Start of Text for analysis
Where do I start in trying to describe this album? The short and easy version is (probably) that this is one of the funniest, most original and oddly enjoyable albums I've ever heard. A girl-group born of pure DNA, not the product of a svengali producer or TV show.
There was nothing pretentious about the Wiggin sisters, only their father's ambition! Dorothy (lead guitar, vocals) wrote all of the lyrics: The maxim 'Write about what you know' has never seemed so accurate, for that is exactly what we have here. Songs about love and companionship (pets, radios, parents), surburban sociology, scary drivers in sports cars, a little bit of religion (but not enough to annoy). See, I'm being pretentious about the Shaggs!
There is a glorious Garage-Rock rawness about 'Philosophy...'; in fact its primitive sound suggests that the sisters were recorded in a garage, and had become high on whatever fumes festered there! I think that in Helen Wiggin (drums) we hear the lost link between Moe Tucker and Sandy West of the Runaways. Here is the unfettered merging of Moe's mallet-work and Sandy's almost uncontrolled compulsion. Helen's drumming is joyfully gung-ho, even if she seems at least a planet removed from her sisters' guitars and voices!
End of Text for analysis
Start of Record set
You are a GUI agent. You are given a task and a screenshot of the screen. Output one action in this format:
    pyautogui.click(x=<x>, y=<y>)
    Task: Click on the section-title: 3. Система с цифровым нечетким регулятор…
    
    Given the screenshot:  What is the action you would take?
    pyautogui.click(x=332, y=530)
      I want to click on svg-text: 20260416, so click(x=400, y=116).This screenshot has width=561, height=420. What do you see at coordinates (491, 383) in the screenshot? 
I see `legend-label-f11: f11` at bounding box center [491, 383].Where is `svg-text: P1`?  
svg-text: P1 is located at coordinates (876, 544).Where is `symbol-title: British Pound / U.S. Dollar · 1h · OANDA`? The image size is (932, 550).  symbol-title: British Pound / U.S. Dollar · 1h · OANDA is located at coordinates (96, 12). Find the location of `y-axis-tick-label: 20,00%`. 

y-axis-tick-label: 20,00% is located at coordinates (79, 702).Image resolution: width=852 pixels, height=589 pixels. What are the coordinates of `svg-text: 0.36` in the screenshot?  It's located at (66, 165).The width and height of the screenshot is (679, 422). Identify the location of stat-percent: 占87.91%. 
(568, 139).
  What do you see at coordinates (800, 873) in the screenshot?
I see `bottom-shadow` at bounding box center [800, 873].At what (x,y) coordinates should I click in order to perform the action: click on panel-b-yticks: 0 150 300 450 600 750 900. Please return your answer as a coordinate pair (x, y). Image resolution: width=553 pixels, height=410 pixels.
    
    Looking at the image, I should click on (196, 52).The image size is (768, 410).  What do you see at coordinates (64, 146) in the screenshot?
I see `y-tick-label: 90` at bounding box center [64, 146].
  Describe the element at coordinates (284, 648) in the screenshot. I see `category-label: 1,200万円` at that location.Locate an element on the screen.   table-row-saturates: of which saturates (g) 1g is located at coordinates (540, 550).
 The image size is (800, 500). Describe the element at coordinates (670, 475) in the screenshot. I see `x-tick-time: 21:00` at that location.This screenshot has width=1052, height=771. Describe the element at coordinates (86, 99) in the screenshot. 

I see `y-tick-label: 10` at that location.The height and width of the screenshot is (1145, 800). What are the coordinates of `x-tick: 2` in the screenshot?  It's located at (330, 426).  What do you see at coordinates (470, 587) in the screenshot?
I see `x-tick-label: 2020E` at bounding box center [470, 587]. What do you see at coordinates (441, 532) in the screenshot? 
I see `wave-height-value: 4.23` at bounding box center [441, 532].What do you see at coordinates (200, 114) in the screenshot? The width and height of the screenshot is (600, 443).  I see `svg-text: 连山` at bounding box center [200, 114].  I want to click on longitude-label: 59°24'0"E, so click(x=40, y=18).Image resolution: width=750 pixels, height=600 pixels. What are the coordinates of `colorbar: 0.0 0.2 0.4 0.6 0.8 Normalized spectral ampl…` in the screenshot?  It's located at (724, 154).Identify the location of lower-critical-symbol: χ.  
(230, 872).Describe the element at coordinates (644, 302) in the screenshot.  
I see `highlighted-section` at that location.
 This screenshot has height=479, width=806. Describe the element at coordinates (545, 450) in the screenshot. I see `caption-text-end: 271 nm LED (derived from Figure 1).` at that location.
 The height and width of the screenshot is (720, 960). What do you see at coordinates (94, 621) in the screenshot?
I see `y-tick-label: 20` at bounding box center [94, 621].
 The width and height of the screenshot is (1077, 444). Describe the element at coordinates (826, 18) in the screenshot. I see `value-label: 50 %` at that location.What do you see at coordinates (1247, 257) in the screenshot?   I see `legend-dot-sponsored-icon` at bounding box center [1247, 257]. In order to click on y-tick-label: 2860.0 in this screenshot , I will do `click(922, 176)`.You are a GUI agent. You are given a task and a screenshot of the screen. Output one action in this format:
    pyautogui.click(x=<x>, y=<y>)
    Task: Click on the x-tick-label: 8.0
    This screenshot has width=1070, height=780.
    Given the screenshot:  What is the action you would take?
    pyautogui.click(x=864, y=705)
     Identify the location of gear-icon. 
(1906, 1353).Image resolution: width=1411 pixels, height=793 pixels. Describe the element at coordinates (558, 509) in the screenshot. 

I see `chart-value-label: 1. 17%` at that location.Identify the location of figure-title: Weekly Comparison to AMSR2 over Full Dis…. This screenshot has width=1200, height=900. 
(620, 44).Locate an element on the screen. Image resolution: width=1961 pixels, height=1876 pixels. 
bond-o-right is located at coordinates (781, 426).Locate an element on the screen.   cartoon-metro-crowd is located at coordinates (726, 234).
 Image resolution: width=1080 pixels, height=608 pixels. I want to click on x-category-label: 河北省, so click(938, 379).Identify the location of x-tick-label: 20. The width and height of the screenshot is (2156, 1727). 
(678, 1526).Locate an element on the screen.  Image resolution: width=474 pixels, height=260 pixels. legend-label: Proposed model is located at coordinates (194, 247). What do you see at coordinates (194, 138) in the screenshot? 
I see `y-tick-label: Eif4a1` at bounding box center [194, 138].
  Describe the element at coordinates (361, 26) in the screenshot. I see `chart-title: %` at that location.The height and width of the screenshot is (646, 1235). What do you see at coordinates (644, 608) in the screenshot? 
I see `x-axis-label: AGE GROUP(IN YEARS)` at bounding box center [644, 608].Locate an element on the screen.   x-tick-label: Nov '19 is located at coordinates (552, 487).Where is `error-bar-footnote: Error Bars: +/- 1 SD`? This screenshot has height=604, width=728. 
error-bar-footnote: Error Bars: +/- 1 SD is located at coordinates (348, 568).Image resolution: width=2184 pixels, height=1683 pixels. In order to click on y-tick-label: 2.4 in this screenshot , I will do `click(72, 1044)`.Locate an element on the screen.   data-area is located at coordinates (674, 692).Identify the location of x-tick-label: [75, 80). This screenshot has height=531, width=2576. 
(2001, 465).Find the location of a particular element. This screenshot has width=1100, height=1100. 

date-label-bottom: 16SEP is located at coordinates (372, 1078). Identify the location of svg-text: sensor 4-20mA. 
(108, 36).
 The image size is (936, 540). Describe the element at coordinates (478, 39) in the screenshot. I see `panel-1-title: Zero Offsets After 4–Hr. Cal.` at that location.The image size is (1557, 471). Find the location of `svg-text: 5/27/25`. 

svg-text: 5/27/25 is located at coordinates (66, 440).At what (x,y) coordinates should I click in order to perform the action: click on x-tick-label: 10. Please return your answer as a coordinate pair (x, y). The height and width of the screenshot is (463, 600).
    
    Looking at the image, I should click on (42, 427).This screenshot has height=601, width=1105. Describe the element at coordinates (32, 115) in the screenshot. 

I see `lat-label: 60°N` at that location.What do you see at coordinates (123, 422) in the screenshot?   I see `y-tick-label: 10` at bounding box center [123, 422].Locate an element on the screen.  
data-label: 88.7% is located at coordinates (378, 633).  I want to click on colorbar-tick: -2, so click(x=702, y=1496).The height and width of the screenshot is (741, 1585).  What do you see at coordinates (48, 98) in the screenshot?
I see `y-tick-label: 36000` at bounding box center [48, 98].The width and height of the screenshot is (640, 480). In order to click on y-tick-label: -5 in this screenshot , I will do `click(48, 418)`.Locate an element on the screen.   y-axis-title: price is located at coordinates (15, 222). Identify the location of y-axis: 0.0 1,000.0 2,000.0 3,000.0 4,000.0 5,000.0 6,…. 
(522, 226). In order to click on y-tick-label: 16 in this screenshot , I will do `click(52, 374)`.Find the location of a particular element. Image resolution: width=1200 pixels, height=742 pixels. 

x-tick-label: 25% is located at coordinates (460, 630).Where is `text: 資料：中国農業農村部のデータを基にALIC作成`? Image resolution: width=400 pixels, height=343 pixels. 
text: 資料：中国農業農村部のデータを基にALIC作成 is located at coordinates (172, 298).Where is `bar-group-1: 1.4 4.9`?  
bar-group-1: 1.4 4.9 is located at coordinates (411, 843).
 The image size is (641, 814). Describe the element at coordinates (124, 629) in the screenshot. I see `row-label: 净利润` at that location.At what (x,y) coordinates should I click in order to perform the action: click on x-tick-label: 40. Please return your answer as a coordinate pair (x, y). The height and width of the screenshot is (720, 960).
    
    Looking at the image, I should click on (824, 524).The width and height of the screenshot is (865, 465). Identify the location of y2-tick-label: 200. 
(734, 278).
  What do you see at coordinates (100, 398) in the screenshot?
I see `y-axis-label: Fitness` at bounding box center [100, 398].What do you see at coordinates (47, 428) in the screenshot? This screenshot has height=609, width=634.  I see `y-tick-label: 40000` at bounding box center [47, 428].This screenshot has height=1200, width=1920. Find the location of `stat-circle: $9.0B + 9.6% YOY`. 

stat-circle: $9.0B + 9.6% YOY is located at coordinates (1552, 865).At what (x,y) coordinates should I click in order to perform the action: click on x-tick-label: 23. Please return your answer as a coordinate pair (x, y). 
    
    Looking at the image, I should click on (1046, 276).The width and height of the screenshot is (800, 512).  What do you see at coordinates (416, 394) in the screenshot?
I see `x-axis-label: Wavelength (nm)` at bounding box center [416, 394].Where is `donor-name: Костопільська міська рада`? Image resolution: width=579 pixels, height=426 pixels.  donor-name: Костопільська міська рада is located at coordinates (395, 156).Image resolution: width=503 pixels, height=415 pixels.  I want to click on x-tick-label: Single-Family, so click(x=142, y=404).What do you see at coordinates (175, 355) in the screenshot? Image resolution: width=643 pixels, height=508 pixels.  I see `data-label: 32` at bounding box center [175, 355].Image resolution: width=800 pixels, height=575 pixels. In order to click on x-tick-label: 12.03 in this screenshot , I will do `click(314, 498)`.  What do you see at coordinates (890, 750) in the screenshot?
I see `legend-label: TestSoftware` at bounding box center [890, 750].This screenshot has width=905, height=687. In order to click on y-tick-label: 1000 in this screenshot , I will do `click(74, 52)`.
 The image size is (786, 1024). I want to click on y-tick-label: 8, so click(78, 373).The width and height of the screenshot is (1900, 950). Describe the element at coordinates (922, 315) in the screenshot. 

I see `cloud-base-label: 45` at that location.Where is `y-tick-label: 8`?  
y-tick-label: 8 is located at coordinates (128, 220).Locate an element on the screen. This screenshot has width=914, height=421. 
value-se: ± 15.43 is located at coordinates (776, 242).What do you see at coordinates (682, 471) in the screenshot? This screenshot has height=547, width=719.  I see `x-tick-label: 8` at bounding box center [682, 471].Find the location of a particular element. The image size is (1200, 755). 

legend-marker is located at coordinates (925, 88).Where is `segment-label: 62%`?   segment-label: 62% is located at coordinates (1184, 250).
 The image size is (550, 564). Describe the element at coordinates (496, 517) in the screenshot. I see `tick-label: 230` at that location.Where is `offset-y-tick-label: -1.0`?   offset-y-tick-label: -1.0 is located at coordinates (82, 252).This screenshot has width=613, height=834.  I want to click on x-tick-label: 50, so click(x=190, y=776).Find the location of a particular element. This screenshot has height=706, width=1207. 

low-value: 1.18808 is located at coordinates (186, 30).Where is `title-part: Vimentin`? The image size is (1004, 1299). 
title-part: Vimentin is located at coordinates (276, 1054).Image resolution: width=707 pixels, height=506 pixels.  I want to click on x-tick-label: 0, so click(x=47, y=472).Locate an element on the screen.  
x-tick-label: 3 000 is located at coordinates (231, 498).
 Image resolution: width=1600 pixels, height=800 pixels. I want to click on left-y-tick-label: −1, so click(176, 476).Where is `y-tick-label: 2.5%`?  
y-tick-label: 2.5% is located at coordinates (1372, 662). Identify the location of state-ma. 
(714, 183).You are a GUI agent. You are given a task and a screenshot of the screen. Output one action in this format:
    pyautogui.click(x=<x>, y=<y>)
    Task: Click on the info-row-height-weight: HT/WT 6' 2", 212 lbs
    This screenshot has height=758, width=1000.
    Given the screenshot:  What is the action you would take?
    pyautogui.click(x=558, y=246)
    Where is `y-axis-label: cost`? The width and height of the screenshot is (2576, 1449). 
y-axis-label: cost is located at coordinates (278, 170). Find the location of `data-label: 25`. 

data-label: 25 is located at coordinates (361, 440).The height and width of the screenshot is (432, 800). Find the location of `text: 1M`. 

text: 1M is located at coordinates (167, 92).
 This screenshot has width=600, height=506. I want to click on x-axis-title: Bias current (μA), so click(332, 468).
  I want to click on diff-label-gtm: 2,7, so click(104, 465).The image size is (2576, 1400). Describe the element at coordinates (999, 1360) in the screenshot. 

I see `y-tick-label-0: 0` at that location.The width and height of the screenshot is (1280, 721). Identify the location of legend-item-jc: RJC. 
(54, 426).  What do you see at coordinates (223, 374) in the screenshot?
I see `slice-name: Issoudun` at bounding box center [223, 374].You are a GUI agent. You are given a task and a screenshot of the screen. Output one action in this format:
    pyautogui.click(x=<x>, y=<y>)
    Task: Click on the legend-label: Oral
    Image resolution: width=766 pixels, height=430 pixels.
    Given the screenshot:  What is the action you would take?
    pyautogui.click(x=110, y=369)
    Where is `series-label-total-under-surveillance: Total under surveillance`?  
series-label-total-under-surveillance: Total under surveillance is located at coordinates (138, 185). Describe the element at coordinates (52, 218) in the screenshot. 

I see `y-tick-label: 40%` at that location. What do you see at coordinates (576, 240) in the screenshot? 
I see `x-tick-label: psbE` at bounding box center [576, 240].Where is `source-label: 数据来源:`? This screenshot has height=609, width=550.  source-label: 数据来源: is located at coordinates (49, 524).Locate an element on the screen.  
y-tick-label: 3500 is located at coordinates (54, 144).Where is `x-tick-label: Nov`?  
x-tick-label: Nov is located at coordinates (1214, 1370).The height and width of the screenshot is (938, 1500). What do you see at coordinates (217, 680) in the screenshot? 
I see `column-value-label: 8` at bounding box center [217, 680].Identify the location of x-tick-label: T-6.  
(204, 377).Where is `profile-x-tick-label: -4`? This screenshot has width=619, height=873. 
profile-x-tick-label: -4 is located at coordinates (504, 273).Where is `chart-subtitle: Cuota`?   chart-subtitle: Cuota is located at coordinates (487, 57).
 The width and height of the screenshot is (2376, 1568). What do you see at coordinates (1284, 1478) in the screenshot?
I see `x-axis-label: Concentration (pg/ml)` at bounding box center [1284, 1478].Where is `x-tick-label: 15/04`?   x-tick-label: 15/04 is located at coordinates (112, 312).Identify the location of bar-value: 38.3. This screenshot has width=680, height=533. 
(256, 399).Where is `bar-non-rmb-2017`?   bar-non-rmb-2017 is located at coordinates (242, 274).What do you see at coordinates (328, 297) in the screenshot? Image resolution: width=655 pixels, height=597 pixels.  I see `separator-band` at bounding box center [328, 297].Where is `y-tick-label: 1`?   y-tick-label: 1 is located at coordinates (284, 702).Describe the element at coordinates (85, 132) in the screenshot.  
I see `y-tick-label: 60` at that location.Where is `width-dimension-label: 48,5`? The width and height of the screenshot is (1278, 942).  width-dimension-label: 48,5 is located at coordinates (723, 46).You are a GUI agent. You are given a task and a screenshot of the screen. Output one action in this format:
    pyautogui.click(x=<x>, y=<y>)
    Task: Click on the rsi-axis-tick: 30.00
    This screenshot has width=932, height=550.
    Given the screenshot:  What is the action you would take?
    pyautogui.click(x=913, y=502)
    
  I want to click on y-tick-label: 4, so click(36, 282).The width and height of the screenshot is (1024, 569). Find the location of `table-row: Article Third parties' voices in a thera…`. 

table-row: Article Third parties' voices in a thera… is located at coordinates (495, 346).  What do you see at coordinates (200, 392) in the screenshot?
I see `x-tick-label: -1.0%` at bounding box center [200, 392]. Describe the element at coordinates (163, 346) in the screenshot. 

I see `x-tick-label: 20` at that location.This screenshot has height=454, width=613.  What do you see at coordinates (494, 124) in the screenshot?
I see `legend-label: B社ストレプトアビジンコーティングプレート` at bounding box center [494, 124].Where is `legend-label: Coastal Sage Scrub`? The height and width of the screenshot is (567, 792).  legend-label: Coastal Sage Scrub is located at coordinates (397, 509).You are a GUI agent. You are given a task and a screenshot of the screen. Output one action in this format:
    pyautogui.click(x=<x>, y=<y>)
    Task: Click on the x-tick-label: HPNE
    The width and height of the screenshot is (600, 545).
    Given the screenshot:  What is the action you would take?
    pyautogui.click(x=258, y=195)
End of Record set
» **Work instruction 1**
In the Shaggs album review, swap "svengali" for "star-maker" and give the passage from "Where do I start" up to and including "or TV show.".
» **Work instruction 2**
Pick up the review of the Shaggs album where it stops and carry it on.

» **Result 1**
Where do I start in trying to describe this album? The short and easy version is (probably) that this is one of the funniest, most original and oddly enjoyable albums I've ever heard. A girl-group born of pure DNA, not the product of a star-maker producer or TV show.

» **Result 2**
The Wiggin sisters are lost Godmothers of Punk. Their father's svengali ambition was misplaced to a massive degree, but thank god he shoved instruments in his unwitting daughters' hands and dragged them into a studio to record their efforts 'while they're hot'!
This album is uniquely hilarious for all the wrong reasons, but I love the girls for their enthusiasm to make music that they liked. If you don't like it yourself, why should anyone else out there think anything of it? I love it dearly, forty years after the event. Well pummelled, girls!